KAPALUA, Hawaii (AP) Ernie Els holds a scoring record on the Plantation Course at Kapalua that will be tough to break, winning the Mercedes-Benz Championship five years ago at 31-under par for an eight-shot victory.
What he tries to forget was his last trip to Maui.
Needing only a birdie on the par-5 closing hole to force a playoff in 2005, he hit his tee shot so far to the right that it vanished into the native grasses and cost him the tournament. Even more painful is that he has not been back to Kapalua since then.
"We don't want to talk about that," he said with easy laughter.
Els did not win another PGA Tour event until the Honda Classic last March, a stunning drought for someone of his caliber, a player who was No. 1 in the world, has won three majors and had won somewhere around the globe every year but one since 1991.
What went wrong?
Everyone knows about the blow to his psyche in 2004 when he had a chance to win all four majors and came away empty, followed by the knee injury while boating in the Mediterranean in the summer of 2005, and returning too early from surgery to repair torn ligaments.
But it goes beyond the golf.
"I've had a lot of things that I've had to kind of put in place away from golf," Els said. "There's been a lot of things happen in our family. That's been more important than anything else. You guys report on golf all the time. You don't report on the whole picture. So being ... I wouldn't say distracted, but taking care of more important things has taken my focus away a little bit."

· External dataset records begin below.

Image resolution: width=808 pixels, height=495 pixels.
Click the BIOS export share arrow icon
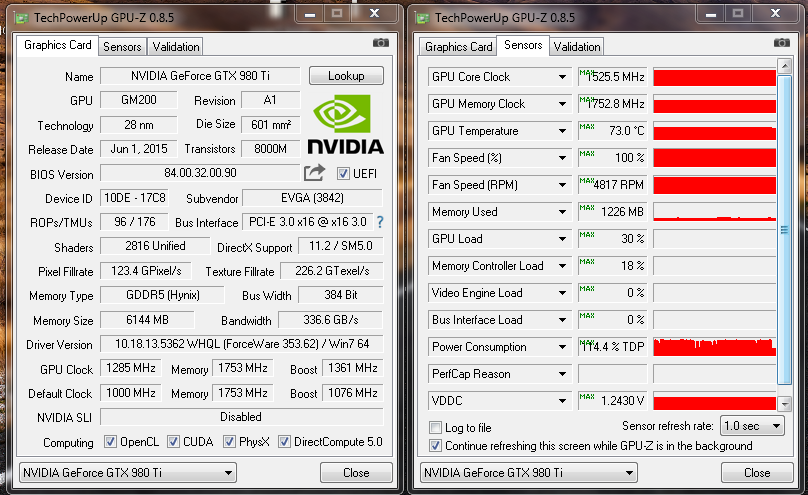click(x=315, y=173)
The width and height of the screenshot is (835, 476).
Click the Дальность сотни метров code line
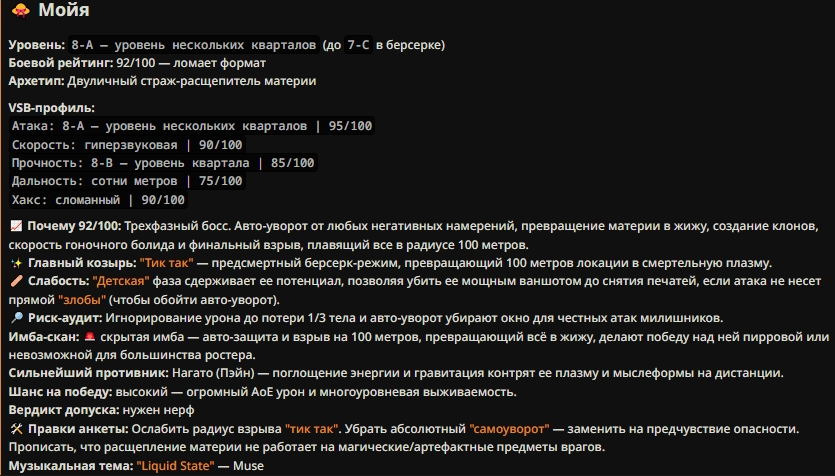pyautogui.click(x=127, y=181)
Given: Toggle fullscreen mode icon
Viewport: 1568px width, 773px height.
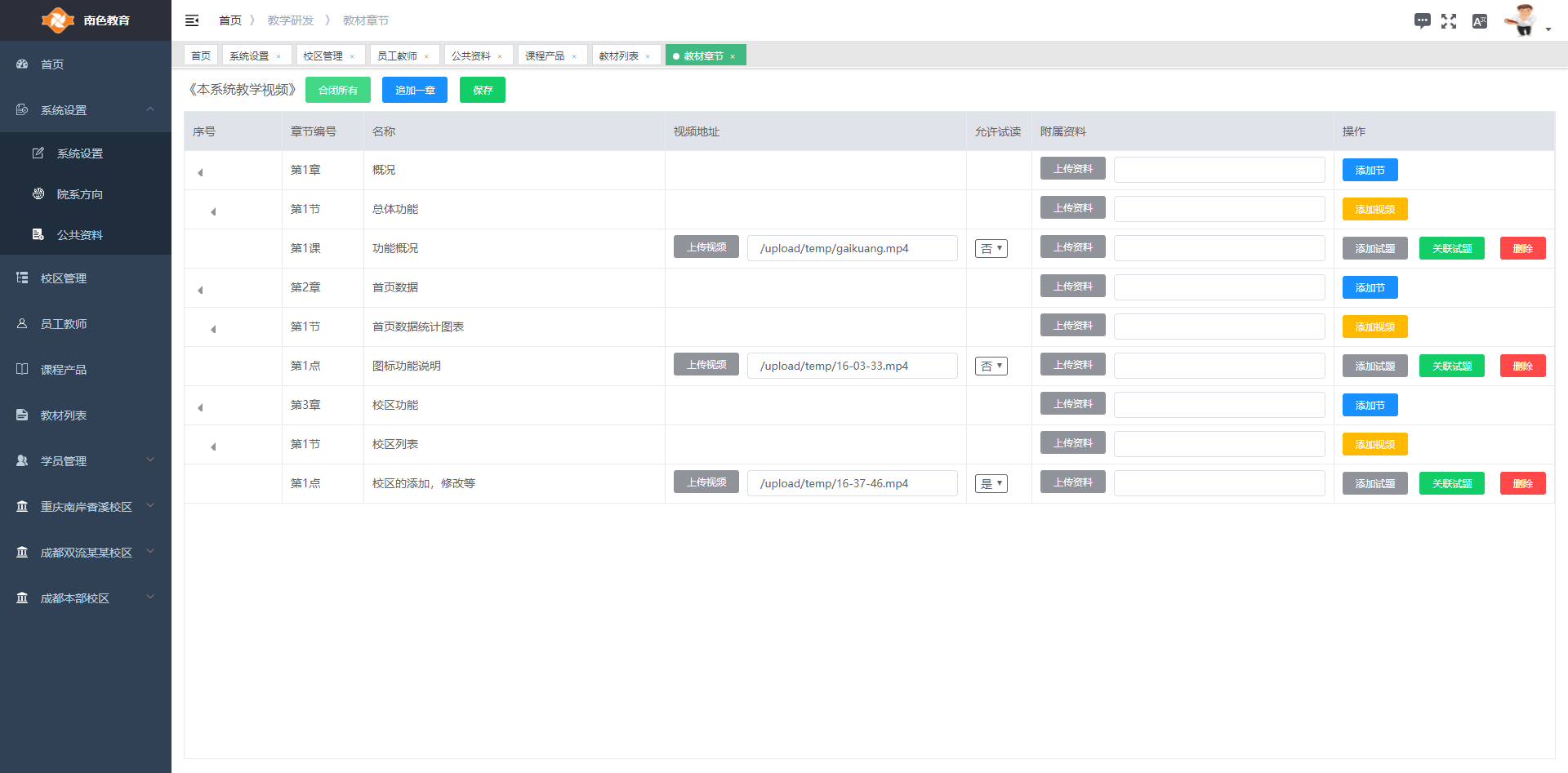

Els didn't go into many details, but the biggest adjustment was going public last year with news that his son, Ben, has been diagnosed with autism. The South African has become a voice to find a cure for autism, and last year he moved his family from London to south Florida for the schooling.
At age 39, he is starting to feel at peace, in control and refreshed about the new year.
The 2009 season begins on Thursday when Marc Turnesa, among the 33 tour winners who have gathered at Kapalua, hits the opening tee shot on a mountainous course that is unlike any they will see the rest of the year.
Els skipped some of the South African tournaments he typically plays in December, except for the South African Open, and he will package his global travels slightly to ease the wear-and-tear.
Even with a focus on so many young players - Anthony Kim, Sergio Garcia, Camilo Villegas, Adam Scott - and the return of Tiger Woods sometime in the spring, Els wants to return to getting the most out of his talent.
"I want to inch myself along, play each round, each tournament," he said. "I've got a lot of talent, and if I get all of this stuff together, things can start falling into place again."
His mood is helped by the company he keeps.
The only way to play at Kapalua is to win the previous year on the PGA Tour, which was not easy even when Woods skipped the final three months of the regular season with reconstructive knee surgery after winning the U.S. Open.
Only six players in the field were at the Mercedes-Benz Championship last year - defending champion Daniel Chopra, Vijay Singh, Justin Leonard, K.J. Choi, Boo Weekley and Zach Johnson.
Then again, four winners decided not to make the trip. Woods is still recovering from his knee surgery; Phil Mickelson stopped coming in 2002; Garcia (a past champion at Kapalua) had to skip because he lives in Spain and is playing next week in Abu Dhabi; and double major winner Padraig Harrington of Ireland is in the middle of his winter break.
Those are the top four players in the world, which doesn't look good for a tour trying to put on its best face in a weakened economy. Even so, there is plenty of star power on the rugged coast of Maui.
Kenny Perry, who will play the first round with Els, is coming off a three-victory season while turning 48 and believes he has the talent to win eight more times in the next few years, which would take him to 20 wins for his career.
Singh is coming off his FedEx Cup title, a year in which his earnings topped $18 million. It will be a short-lived appearance in Hawaii for the big Fijian, who revealed that he tore the meniscus in his right knee and will have surgery next week that will keep him out for a month.
And while Woods was away, the focus shifted to youth - especially Kim and Villegas.
Kim broke Woods' scoring record at the Wachovia Championship with a five-shot victory, then won Woods' tournament with a 65 at Congressional in the AT&T National. He was sixth on the PGA Tour money list and moved up 63 spots to No. 12 in the world ranking.
Villegas took baby steps until bursting through with victories in the BMW Championship and Tour Championship - both won by Woods the previous year - to finish second in the FedEx Cup and move up 49 spots to No. 7 in the world.
The 23-year-old Kim faces the highest expectations, which is fine with him.
"I've always thought that I was able to achieve some pretty high, lofty goals," Kim said. "I never thought it would be any other way. I thought one day it was going to happen, and it happens to be now. Hopefully, if I just stay on the right path, I'll have a pretty bright future."
Els remembers when he was part of the younger generation. He won the U.S. Open at 24, an era that included the arrival of Mickelson, Leonard and Darren Clarke.
"Fifteen years ago, I was that age, and you come through and you want to run through walls," Els said.
Maybe he has enough energy left to run through them again.